::: Source data

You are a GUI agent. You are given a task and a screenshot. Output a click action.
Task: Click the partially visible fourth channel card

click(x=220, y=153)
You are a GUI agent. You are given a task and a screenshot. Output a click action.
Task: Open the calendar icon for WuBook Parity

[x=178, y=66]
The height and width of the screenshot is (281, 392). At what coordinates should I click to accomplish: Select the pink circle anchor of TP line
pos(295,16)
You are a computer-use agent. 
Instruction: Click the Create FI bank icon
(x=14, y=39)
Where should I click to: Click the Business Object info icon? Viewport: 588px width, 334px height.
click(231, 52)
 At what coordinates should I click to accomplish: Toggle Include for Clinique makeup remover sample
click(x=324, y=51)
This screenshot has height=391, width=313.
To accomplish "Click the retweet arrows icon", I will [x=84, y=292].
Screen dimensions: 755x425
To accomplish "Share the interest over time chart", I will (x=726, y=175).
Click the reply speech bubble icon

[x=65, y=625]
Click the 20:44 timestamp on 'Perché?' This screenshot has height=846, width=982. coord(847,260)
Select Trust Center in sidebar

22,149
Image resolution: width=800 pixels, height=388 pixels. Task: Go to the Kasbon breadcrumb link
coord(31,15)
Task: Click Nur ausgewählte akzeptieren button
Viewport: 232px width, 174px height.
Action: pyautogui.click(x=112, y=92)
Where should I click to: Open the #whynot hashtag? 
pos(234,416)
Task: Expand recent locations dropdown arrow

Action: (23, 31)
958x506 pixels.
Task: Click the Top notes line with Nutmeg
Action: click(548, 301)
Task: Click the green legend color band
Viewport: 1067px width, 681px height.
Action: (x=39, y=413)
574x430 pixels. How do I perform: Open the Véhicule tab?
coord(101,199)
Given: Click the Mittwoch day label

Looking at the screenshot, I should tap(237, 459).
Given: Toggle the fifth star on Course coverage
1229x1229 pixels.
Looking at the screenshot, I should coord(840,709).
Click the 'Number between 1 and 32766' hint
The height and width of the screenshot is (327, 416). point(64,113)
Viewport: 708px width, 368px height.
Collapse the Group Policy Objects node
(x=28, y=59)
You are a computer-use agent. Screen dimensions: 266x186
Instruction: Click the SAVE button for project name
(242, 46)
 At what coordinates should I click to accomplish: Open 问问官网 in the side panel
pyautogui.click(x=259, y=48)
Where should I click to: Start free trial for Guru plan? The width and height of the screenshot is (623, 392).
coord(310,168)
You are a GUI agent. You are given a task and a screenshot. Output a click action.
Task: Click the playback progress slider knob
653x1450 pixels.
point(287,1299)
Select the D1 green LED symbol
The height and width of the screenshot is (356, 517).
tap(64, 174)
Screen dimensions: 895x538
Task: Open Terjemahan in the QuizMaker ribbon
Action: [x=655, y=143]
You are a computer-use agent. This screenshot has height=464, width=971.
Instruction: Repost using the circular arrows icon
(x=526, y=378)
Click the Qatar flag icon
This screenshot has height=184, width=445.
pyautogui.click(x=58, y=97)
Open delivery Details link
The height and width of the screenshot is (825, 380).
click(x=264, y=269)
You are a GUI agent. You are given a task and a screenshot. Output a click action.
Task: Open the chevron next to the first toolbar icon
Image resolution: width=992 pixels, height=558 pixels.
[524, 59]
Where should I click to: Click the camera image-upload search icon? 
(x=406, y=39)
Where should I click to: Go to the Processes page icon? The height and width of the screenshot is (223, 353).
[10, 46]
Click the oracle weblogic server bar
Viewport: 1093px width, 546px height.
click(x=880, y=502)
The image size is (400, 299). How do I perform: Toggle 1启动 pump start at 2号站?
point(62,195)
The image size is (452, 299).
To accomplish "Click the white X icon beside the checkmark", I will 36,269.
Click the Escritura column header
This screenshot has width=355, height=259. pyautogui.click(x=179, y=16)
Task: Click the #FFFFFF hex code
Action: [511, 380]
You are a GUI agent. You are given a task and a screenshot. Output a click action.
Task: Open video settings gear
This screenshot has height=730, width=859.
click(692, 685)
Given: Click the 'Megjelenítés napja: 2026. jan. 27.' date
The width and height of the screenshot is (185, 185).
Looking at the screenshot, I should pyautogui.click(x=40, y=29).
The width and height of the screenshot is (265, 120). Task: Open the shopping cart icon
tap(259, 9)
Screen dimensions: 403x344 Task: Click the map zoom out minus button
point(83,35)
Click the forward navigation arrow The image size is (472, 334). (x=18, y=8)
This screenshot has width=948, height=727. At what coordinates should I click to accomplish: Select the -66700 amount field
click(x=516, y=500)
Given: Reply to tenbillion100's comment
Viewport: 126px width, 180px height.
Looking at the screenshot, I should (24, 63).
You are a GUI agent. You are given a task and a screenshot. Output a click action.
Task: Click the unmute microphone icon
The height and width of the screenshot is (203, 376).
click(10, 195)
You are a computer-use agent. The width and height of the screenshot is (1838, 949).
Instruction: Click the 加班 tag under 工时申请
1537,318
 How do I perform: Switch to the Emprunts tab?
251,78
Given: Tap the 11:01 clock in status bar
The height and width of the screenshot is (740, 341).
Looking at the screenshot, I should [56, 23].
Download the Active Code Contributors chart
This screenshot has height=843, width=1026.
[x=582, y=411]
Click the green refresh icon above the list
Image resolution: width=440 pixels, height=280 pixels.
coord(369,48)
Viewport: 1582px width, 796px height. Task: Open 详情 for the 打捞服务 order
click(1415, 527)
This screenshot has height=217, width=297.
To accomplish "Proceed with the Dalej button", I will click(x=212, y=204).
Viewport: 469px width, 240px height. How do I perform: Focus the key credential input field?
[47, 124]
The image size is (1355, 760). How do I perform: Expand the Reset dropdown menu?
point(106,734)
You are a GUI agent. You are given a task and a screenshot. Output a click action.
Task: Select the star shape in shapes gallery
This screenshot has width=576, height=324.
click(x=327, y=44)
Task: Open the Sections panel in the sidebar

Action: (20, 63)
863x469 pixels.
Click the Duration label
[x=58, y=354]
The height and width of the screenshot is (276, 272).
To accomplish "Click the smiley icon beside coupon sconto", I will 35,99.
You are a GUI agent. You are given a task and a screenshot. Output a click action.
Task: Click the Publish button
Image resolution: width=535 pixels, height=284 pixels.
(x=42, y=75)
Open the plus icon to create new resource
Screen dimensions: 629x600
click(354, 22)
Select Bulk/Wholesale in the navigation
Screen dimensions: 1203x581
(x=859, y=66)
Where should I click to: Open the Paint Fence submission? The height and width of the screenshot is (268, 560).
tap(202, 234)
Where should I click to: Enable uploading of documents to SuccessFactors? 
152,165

::::::

Give the count of lines above that include the word "green", stating no other information.

◆ Exercise solution ◆
3